When you reach the entries below, transcribe each line word for word.

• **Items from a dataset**
━━━━━━━━━━━━━━━━

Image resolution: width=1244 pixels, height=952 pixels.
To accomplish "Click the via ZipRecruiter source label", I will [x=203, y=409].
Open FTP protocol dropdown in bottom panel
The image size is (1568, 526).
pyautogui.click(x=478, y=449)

━━━━━━━━━━━━━━━━

• **Finished task**
Image resolution: width=1244 pixels, height=952 pixels.
To accomplish "Click the via ZipRecruiter source label", I will [x=203, y=409].
Open FTP protocol dropdown in bottom panel
The image size is (1568, 526).
pyautogui.click(x=478, y=449)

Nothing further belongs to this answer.